Following transfer to our hospital, she had persistent low-grade pyrexia, a normal white cell count but an elevated C-reactive protein level of 65 mg l–1 and an erythrocyte sedimentation rate of 45 mm h–1. Four sets of blood cultures sent 5, 6 and 7 days after transfer all grew Gram-negative bacilli in the aerobic bottle. The blood cultures were incubated using the BACTEC 9240 (Becton Dickinson) and investigated following the standard laboratory operating procedure with Gram staining and subculture onto appropriate solid agar. The isolates from each of the positive blood cultures were all oxidase-positive and appeared to be identical. Further identification was performed in-house using multipoint methods (Pease et al., 1988) and the commercially available identification system API 20NE (bioMérieux). These tests identified the isolates as Pseudomonas species and Pseudomonas fluorescens (API profile 1146457), respectively. The isolates were further characterized by the reference laboratory (Colindale, UK) and subsequently confirmed to be Pseudomonas mosselii by gas chromatography of fatty acids and partial sequencing of the 16S rRNA gene. Breakpoint testing demonstrated the organism to be susceptible to gentamicin, piperacillin–tazobactam, ceftazidime, meropenem and ciprofloxacin.

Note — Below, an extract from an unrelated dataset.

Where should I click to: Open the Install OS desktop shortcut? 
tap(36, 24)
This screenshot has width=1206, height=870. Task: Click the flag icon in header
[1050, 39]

Given the clinical history of cardiac valve replacements, a working diagnosis of prosthetic valve endocarditis was made. Prior to subculture of the positive blood cultures, the patient was initially commenced on meropenem 1 g three times daily. Following identification of the organism to genus level and susceptibility results, the meropenem was changed to piperacillin–tazobactam 4.5 g three times daily. Gentamicin 80 mg three times daily was added initially but there was delayed excretion due to mild renal impairment. It was decided that the risks of aminoglycoside therapy exceeded the possible benefits and the drug was discontinued after 3 days.
Investigations included a chest X-ray and CT scan, which showed no evidence of pneumonia; a CT scan of the abdomen and pelvis, which showed no collections or evidence of bony infection; urine cultures, which isolated enterococci; and transthoracic (TTE) and transoesophageal (TOE) echocardiograms. Both the TTE and the TOE demonstrated moderate para-prosthetic aortic regurgitation but no vegetations. Despite the lack of vegetations, prosthetic valve endocarditis remained the most likely diagnosis in view of the new valvular regurgitation, the prolonged bacteraemia and a failure to find any other focus of infection.
In view of the poor prognosis of pseudomonal prosthetic valve endocarditis (Fowler et al., 2005), a revision of the valve replacement was considered. The patient's frailty and co-morbidity, however, implied that surgery would carry an unacceptable risk of adverse outcome and management remained conservative with the continuation of intravenous antibiotics for a 6 week course. On the fifth week of antibiotic treatment, the patient developed transaminitis, which, though not proven, may have been attributable to treatment with piperacillin–tazobactam; this was therefore changed to ceftazidime 1 g three times daily to complete the final week of treatment.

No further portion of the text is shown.